Many of the prisoners at Topaz, Roberts pointed out, found a deeper connection with the geological formations of the area than they did with their fellow US citizens who sought to profit from their detainment. The stark geology surrounding their new home came to play a major role in many of their lives. The arts and literature journal established by the prisoners printed an article expressing amazement at the fact that Topaz Camp was located on the ancient bed of Lake Bonneville. Many of the prisoners became interested in the shells and fossils that could be found in the soil around the camp. Shells of ten-thousand-year-old snails were used to create jewelry and ornaments; some of the prisoners saved these artworks and even decades later pronounced them to be some of their most precious possessions. Trilobite fossils, half a billion years old from the bed of the even more ancient Cambrian ocean, could also be found in certain places nearby and were used by some prisoners to make personal effects such as ink stones. One prisoner carved the words, “four hundred and eighty million years” into the hollow of his ink stone from which he would ink his brush for artistic calligraphy.

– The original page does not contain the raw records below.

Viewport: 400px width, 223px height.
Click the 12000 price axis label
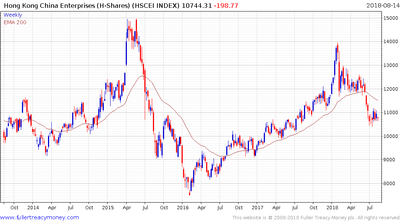(x=390, y=89)
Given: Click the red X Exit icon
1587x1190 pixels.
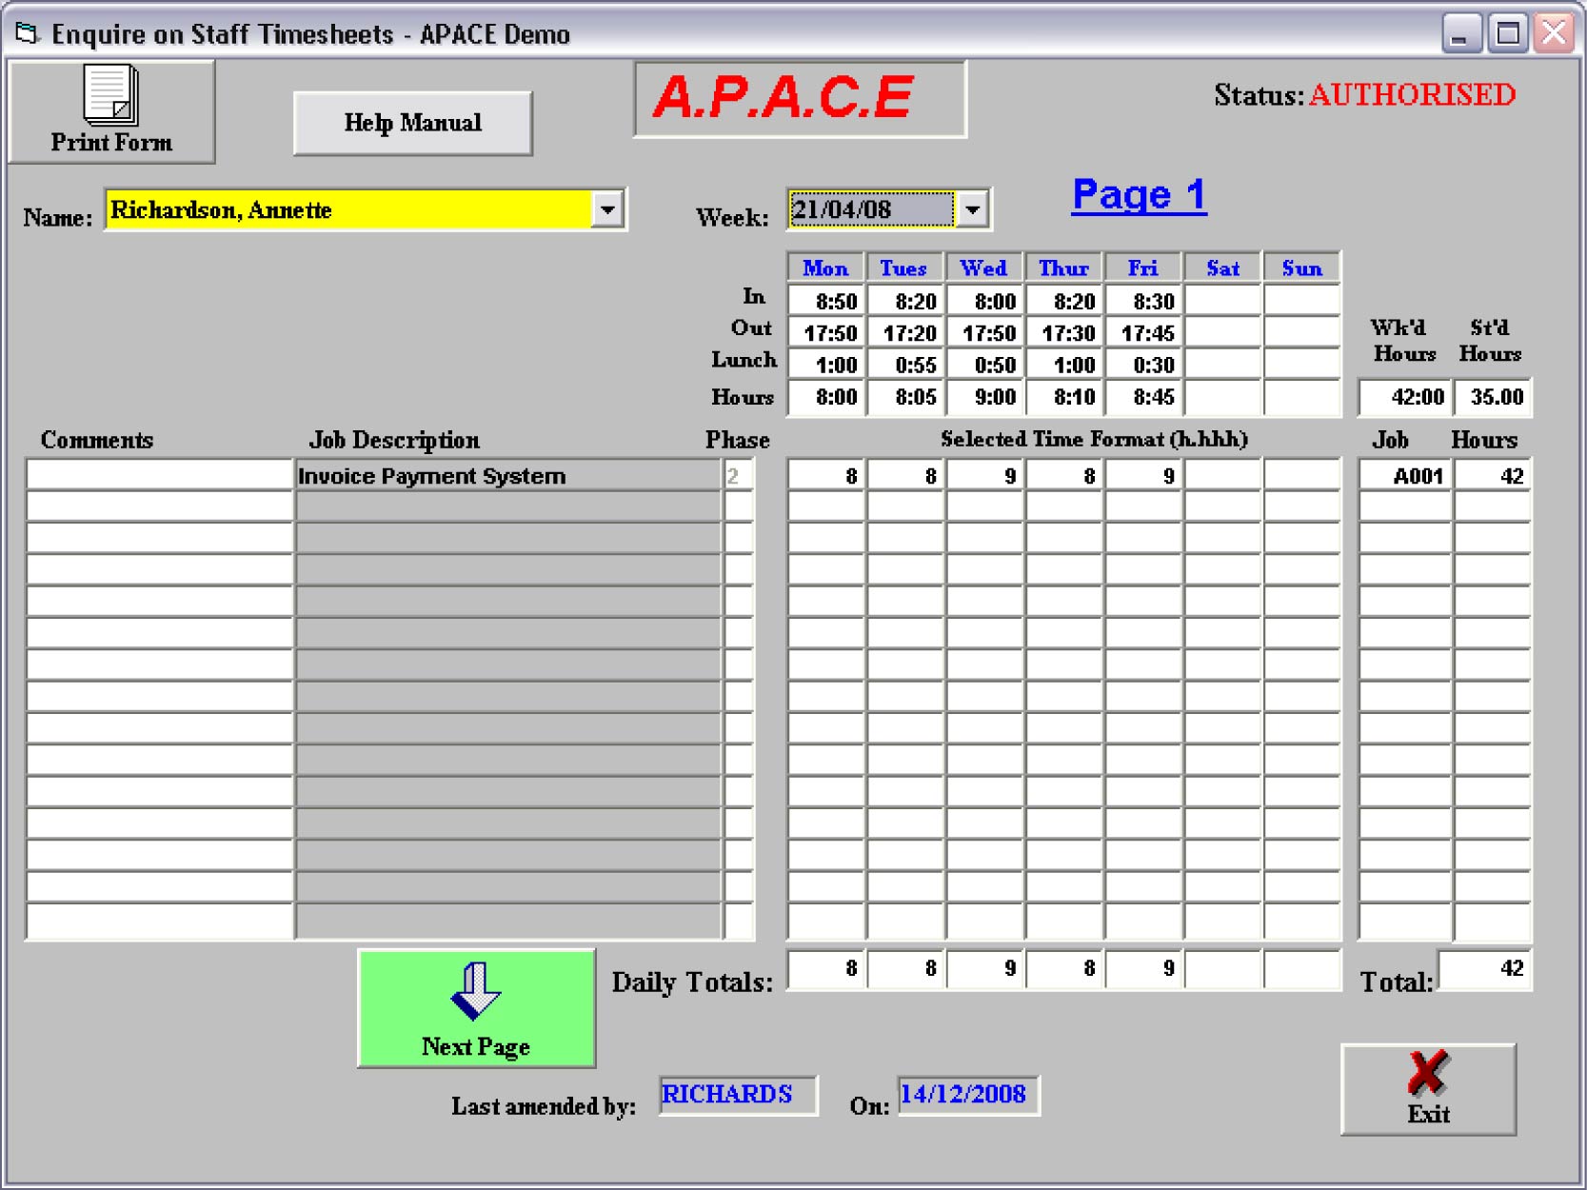Looking at the screenshot, I should coord(1427,1074).
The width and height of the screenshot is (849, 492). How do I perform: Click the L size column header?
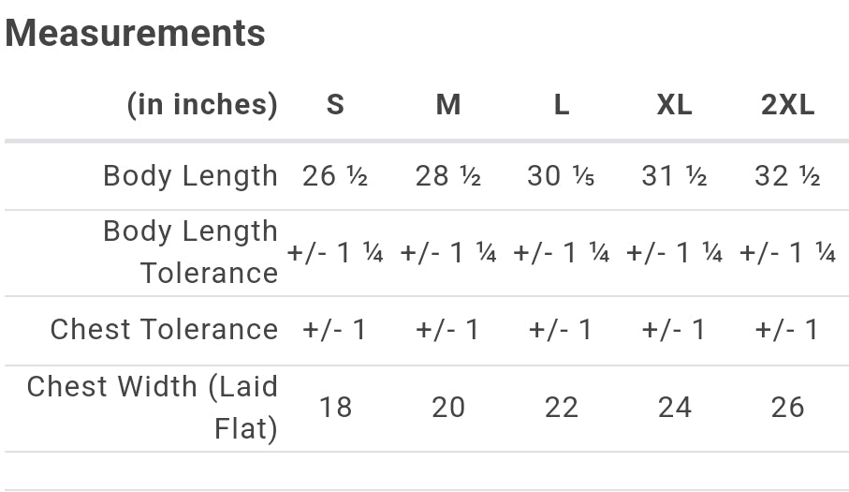(x=561, y=105)
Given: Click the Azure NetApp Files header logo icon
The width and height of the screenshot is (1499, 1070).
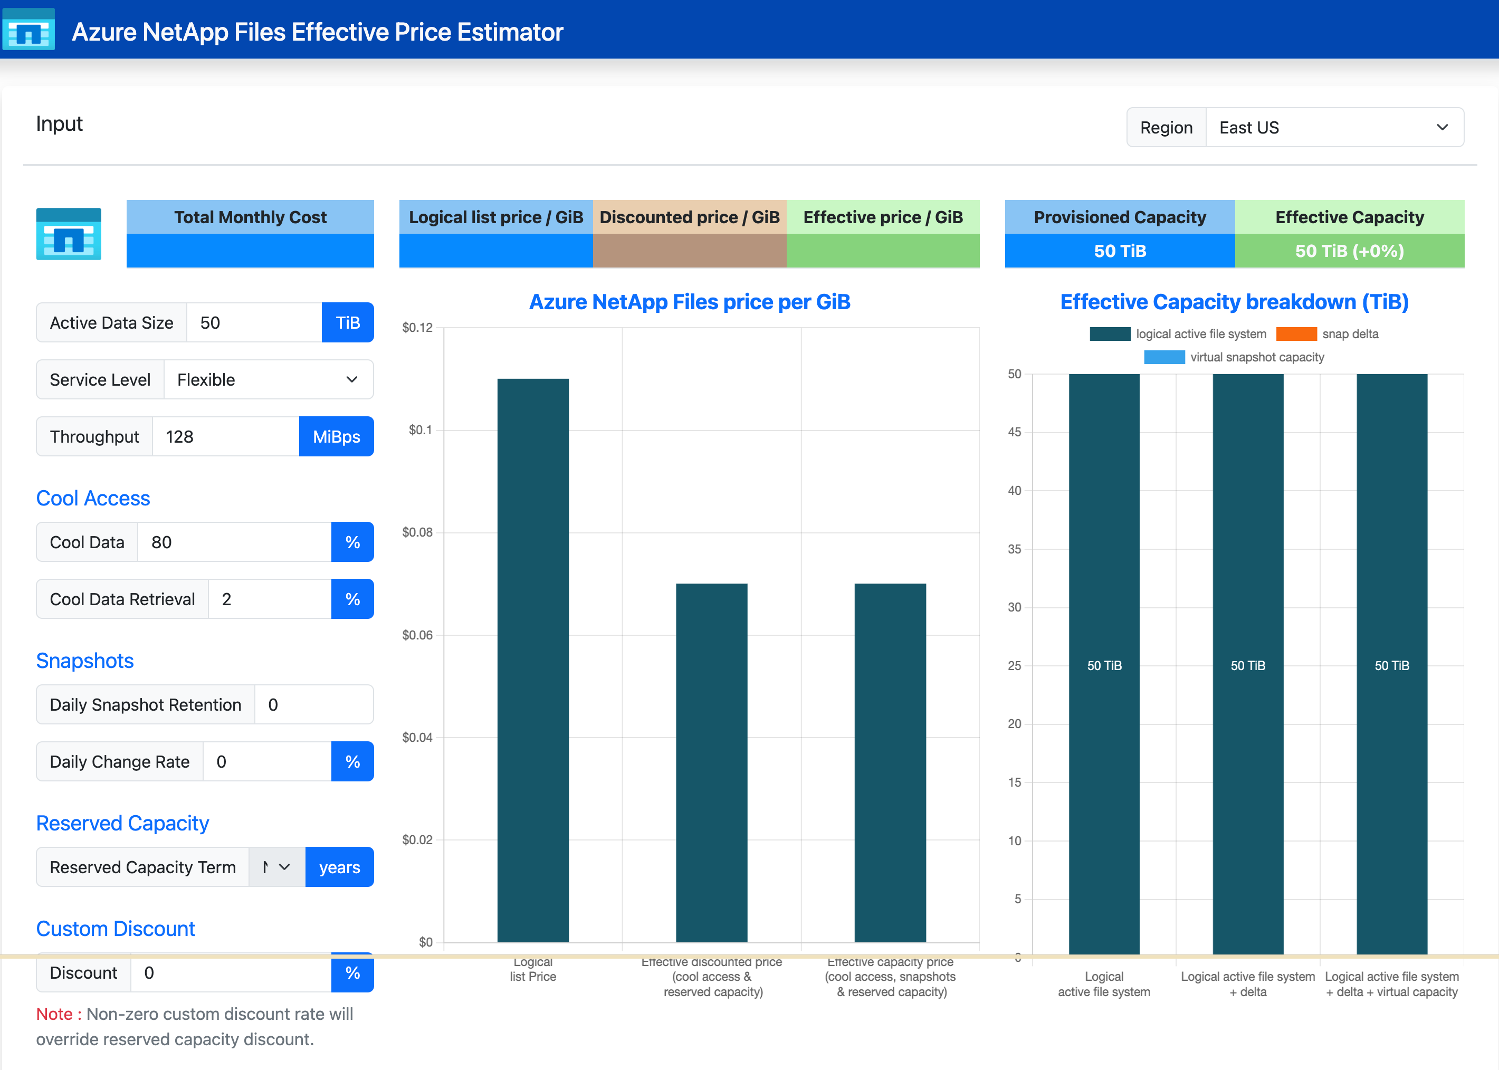Looking at the screenshot, I should [28, 30].
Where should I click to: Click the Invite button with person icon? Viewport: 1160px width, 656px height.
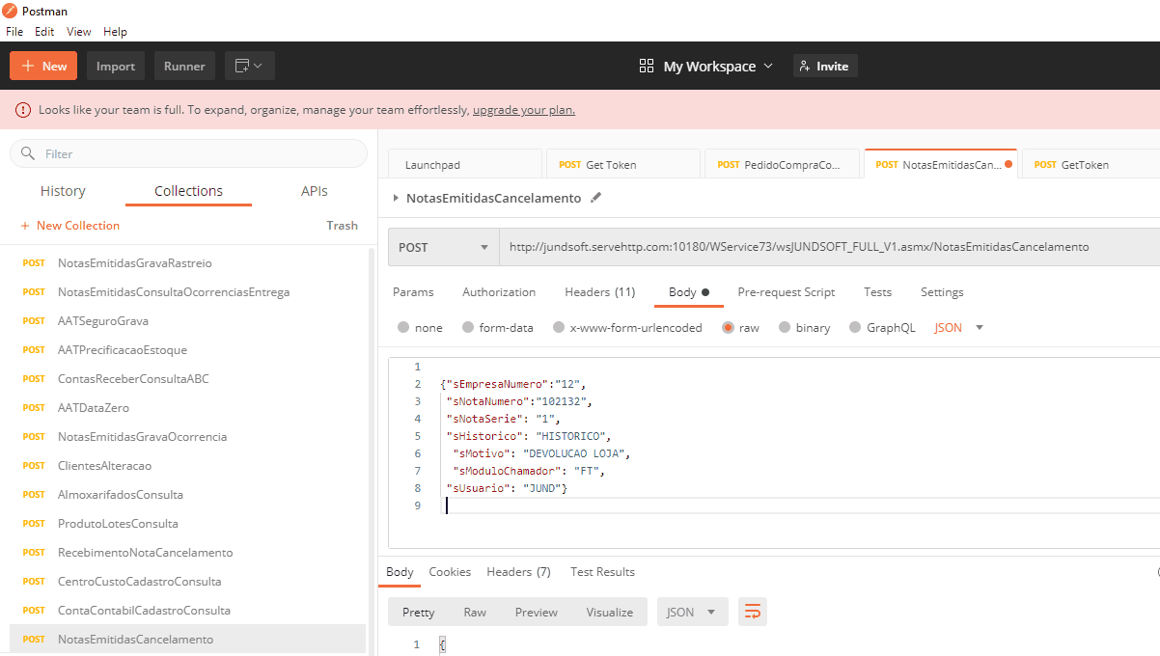pyautogui.click(x=824, y=66)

The artistic creations and geologic interests of these prisoners have been praised as evidence of these people’s resilience. Roberts agreed that they were indeed resilient and should be praised, but warned that such a focus acknowledges the tacit approval by citizens of the United States exercising their racial prejudice by imprisoning their neighbors and fellow citizens. The prisoners, Roberts suggested, found more kinship, courage, and loyalty in the fossilized remnants of ancient aquatic invertebrates than they did in the people who shared their language, nationality, and culture.
Since the end of the Japanese-American internment in the late 1940s, all three branches of the government have issued formal apologies for these actions and thoroughly condemned such unlawful behavior. While it was pronounced legal at the time, these camps have been recognized for how heinously they trampled the rights of citizens and human beings.
“Could it happen again?” During Donald Trump’s campaign for president, he advocated for a “total and complete shutdown of Muslims entering the United States,” and defended these remarks by saying, “Look at what FDR did many years ago and he’s one of the most respected presidents.” In his own words, an elected president of the United States has looked to a completely and utterly condemned, illegal practice as a blueprint for acting out his own religious discrimination. The answer to the question of “Could it happen again?” seems to be “Yes, but not if we stop it.” Roberts finished with this plea, “May we today and in the future find the courage to be better patriots than the invertebrate snails that comforted the prisoners at Topaz. To be more loyal to the rule of law than the trilobites that scuttled half-blind at the bottom of the Cambrian Ocean. May we be ethical enough that those who experience the brunt of prejudice today will not find their best companions in the mirthless laugh of geology, but in ethical solidarity with their fellow citizens and their fellow humans.”